### Exercise prompt
Below are the records. Retype, exactly, the lines from the first through the line with "Chateau Margaux Wines (93, 1625)", and leave out the pictures.

[Data extracted from a collection]
___

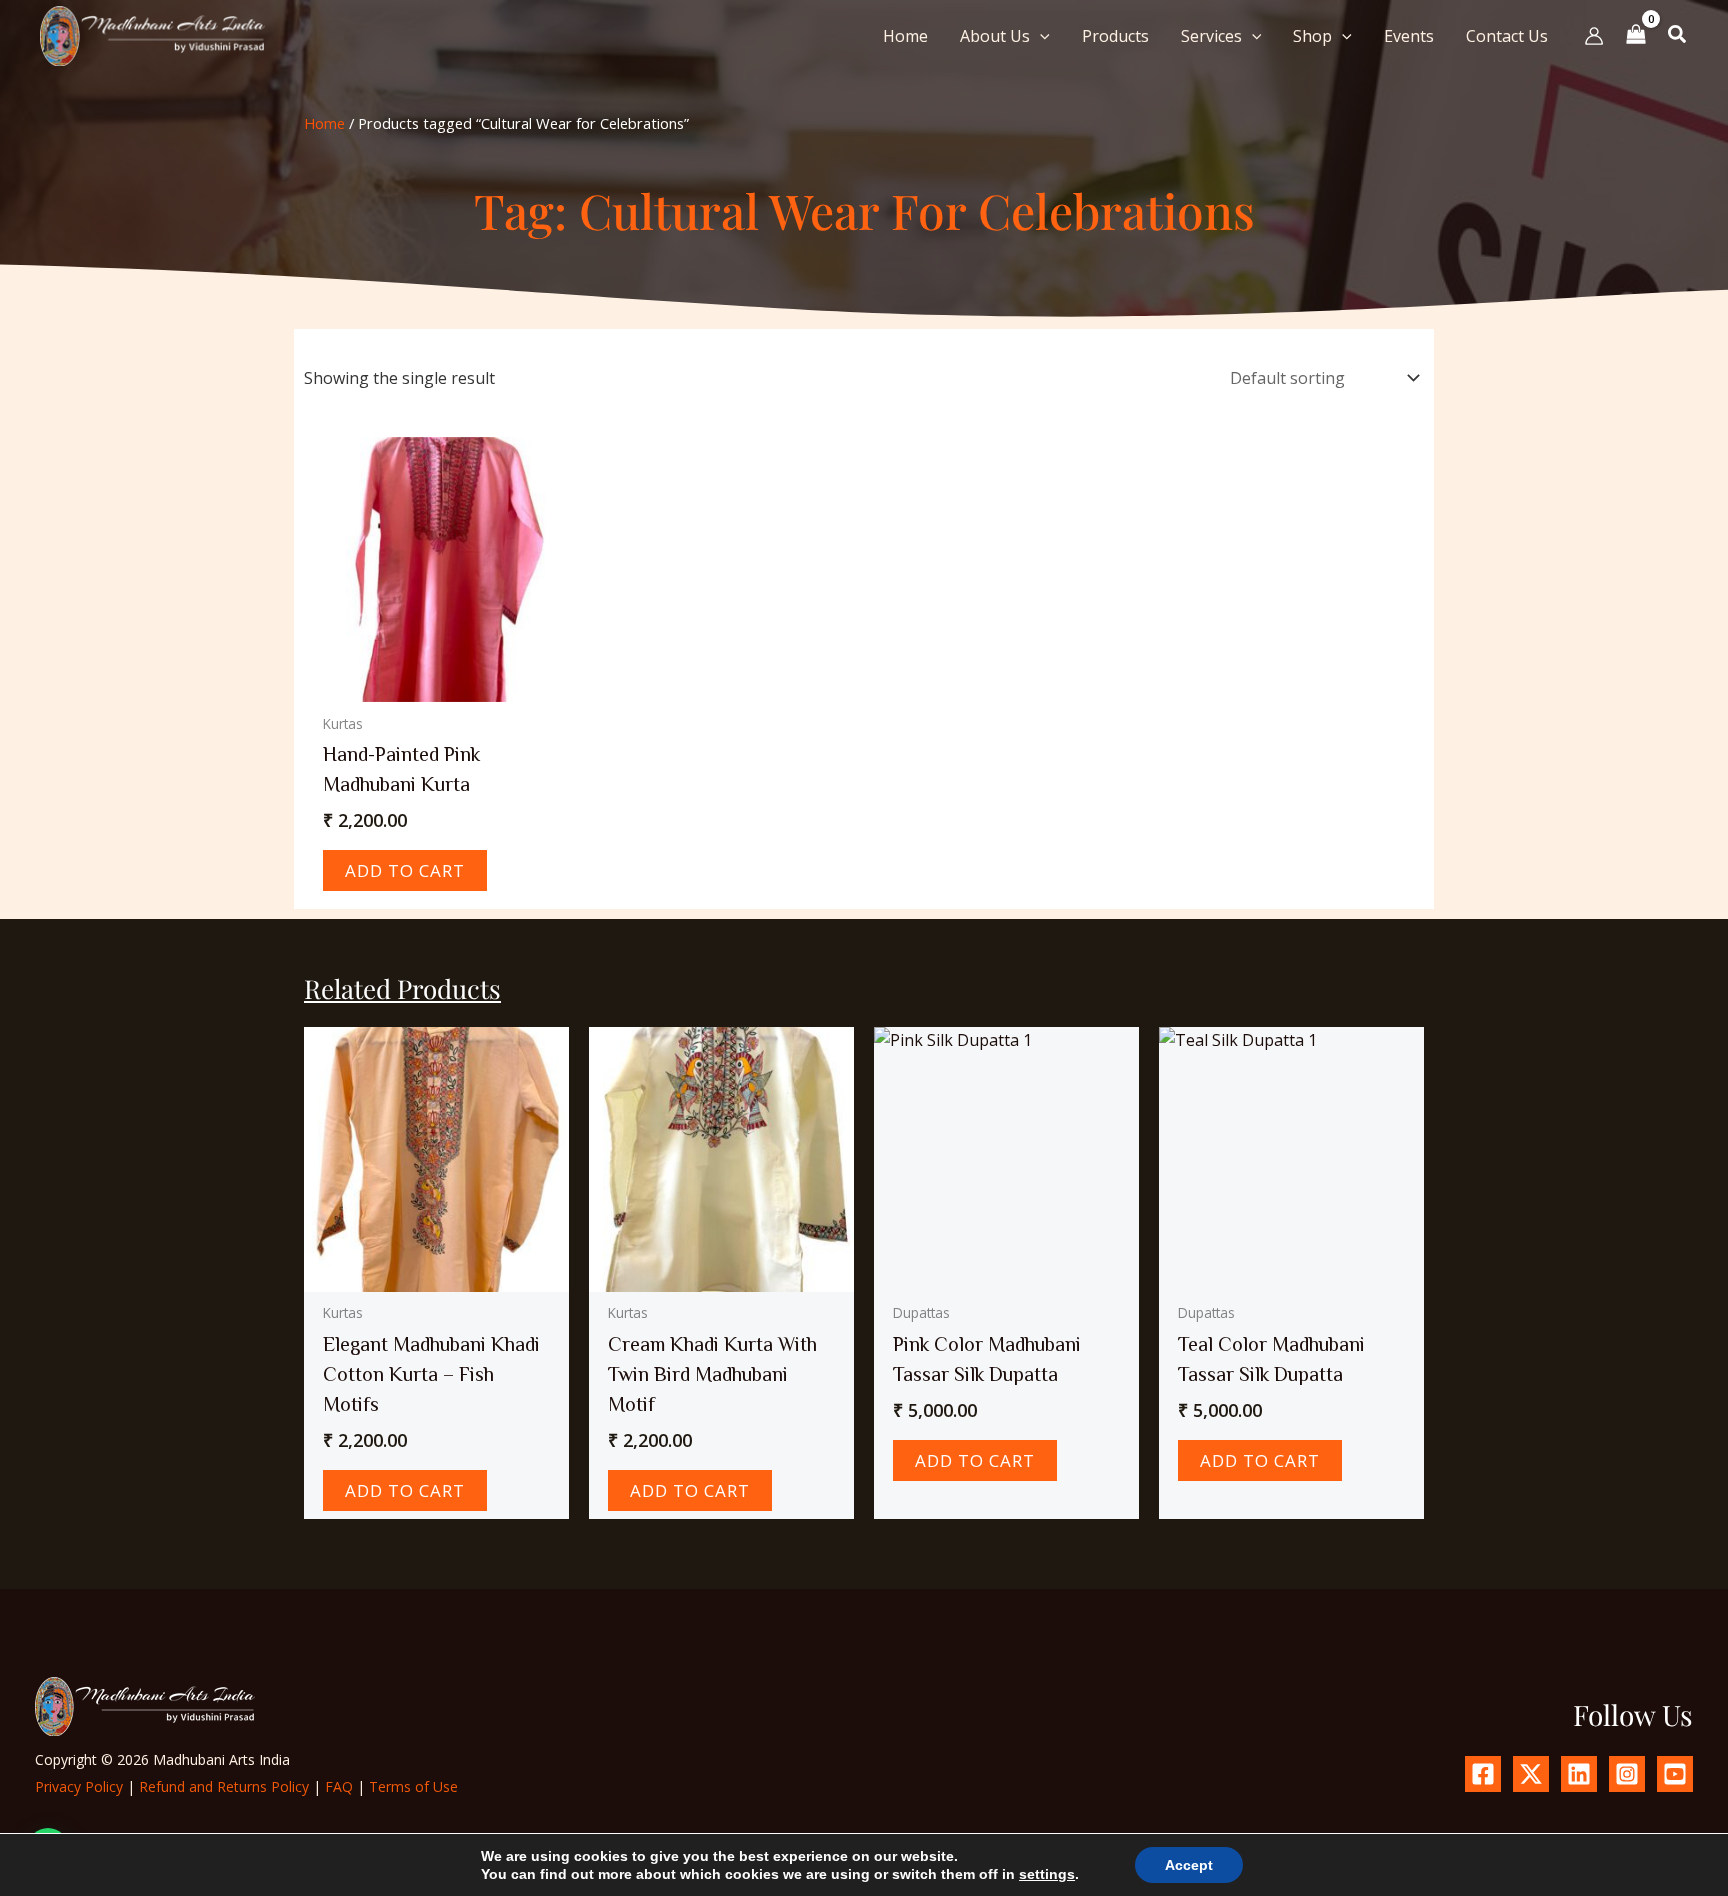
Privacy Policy (79, 1786)
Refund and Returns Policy (224, 1786)
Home (324, 123)
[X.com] (1531, 1774)
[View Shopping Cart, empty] (1636, 35)
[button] (1040, 36)
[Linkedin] (1579, 1774)
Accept (1189, 1865)
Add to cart (405, 870)
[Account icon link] (1594, 36)
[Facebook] (1483, 1774)
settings (1047, 1874)
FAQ (339, 1786)
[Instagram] (1627, 1774)
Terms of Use (413, 1786)
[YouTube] (1675, 1774)
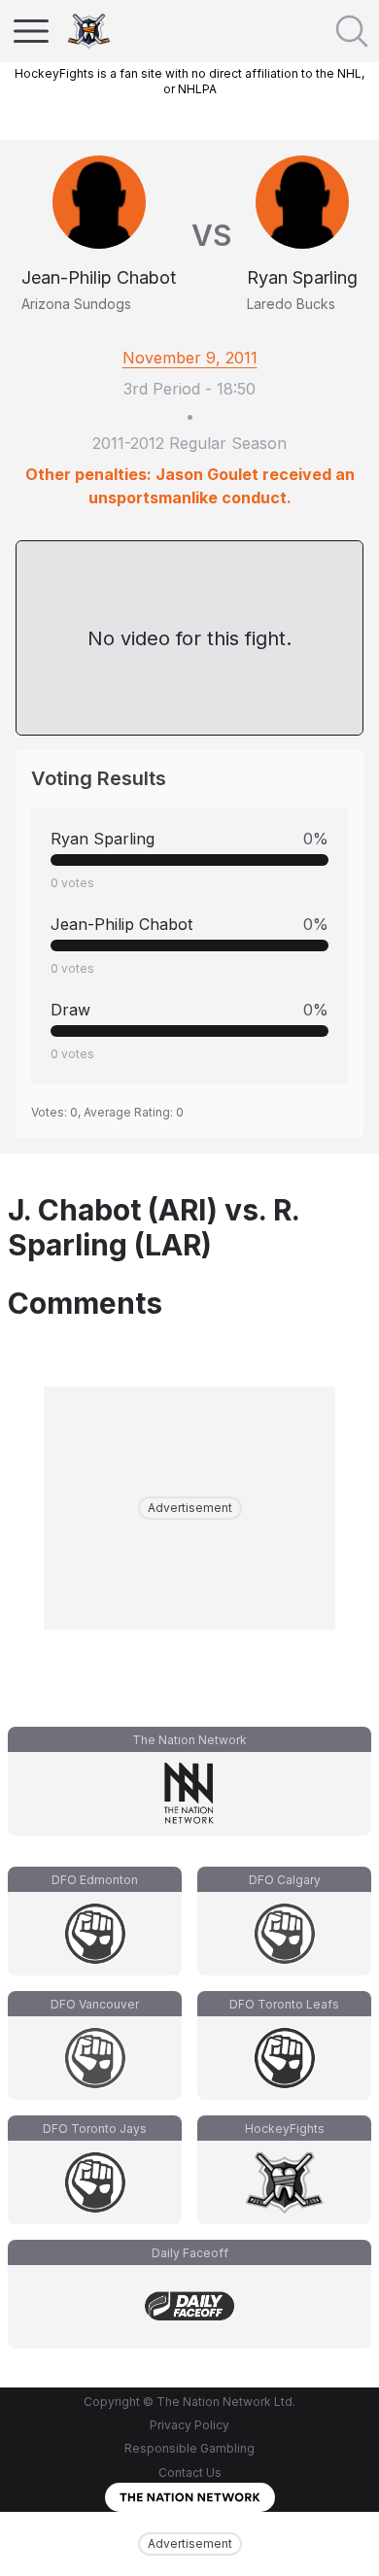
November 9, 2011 (190, 357)
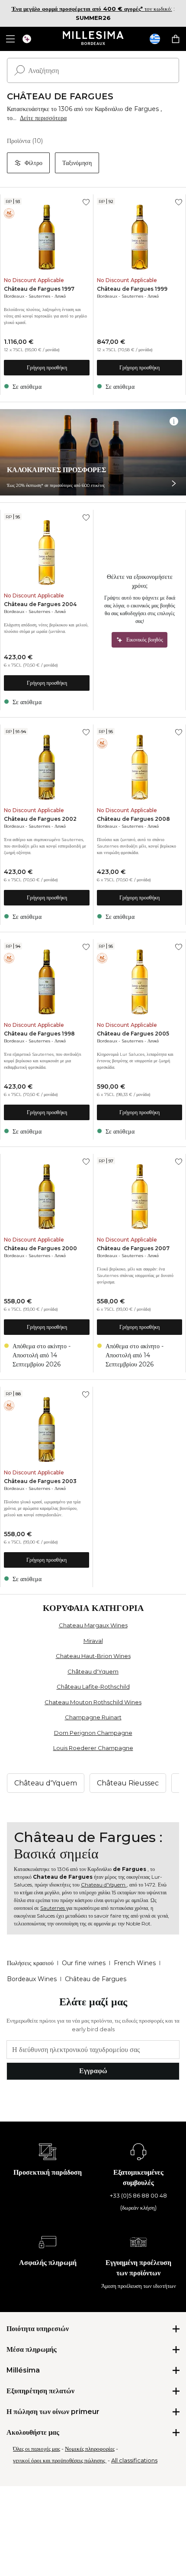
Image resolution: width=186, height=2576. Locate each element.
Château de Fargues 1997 (39, 289)
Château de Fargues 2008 (133, 819)
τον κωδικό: (92, 8)
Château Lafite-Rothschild (93, 1686)
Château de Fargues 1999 (132, 289)
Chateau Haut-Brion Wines (93, 1655)
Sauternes (39, 296)
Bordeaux (14, 296)
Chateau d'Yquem (104, 1884)
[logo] (93, 39)
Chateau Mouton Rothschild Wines (93, 1702)
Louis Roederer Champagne (93, 1747)
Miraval (93, 1640)
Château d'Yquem (93, 1671)
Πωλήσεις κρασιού (30, 1963)
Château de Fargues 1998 (39, 1033)
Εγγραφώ (93, 2071)
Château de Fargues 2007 (133, 1248)
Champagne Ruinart (93, 1717)
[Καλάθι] (175, 39)
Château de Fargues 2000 (40, 1248)
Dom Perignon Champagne (93, 1732)
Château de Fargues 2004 (40, 604)
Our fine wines (84, 1963)
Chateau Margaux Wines (93, 1625)
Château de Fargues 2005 (133, 1033)
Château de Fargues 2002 (40, 819)
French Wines (135, 1963)
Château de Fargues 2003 (40, 1481)
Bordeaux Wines (32, 1979)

___

### Solution to this problem
Privacy Policy (79, 1786)
Refund and Returns Policy (224, 1786)
Home (324, 123)
[X.com] (1531, 1774)
[View Shopping Cart, empty] (1636, 35)
[button] (1040, 36)
[Linkedin] (1579, 1774)
Accept (1189, 1865)
Add to cart (405, 870)
[Account icon link] (1594, 36)
[Facebook] (1483, 1774)
settings (1047, 1874)
FAQ (339, 1786)
[Instagram] (1627, 1774)
Terms of Use (413, 1786)
[YouTube] (1675, 1774)
November 9, 2011 (190, 357)
Image resolution: width=186, height=2576. Locate each element.
Château de Fargues 1997 (39, 289)
Château de Fargues 2008 (133, 819)
τον κωδικό: (92, 8)
Château Lafite-Rothschild (93, 1686)
Château de Fargues 1999 (132, 289)
Chateau Haut-Brion Wines (93, 1655)
Sauternes (39, 296)
Bordeaux (14, 296)
Chateau d'Yquem (104, 1884)
[logo] (93, 39)
Chateau Mouton Rothschild Wines (93, 1702)
Louis Roederer Champagne (93, 1747)
Miraval (93, 1640)
Château d'Yquem (93, 1671)
Πωλήσεις κρασιού (30, 1963)
Château de Fargues 1998 (39, 1033)
Εγγραφώ (93, 2071)
Château de Fargues 2007 (133, 1248)
Champagne Ruinart (93, 1717)
[Καλάθι] (175, 39)
Château de Fargues 2000 (40, 1248)
Dom Perignon Champagne (93, 1732)
Château de Fargues 2004 (40, 604)
Our fine wines (84, 1963)
Chateau Margaux Wines (93, 1625)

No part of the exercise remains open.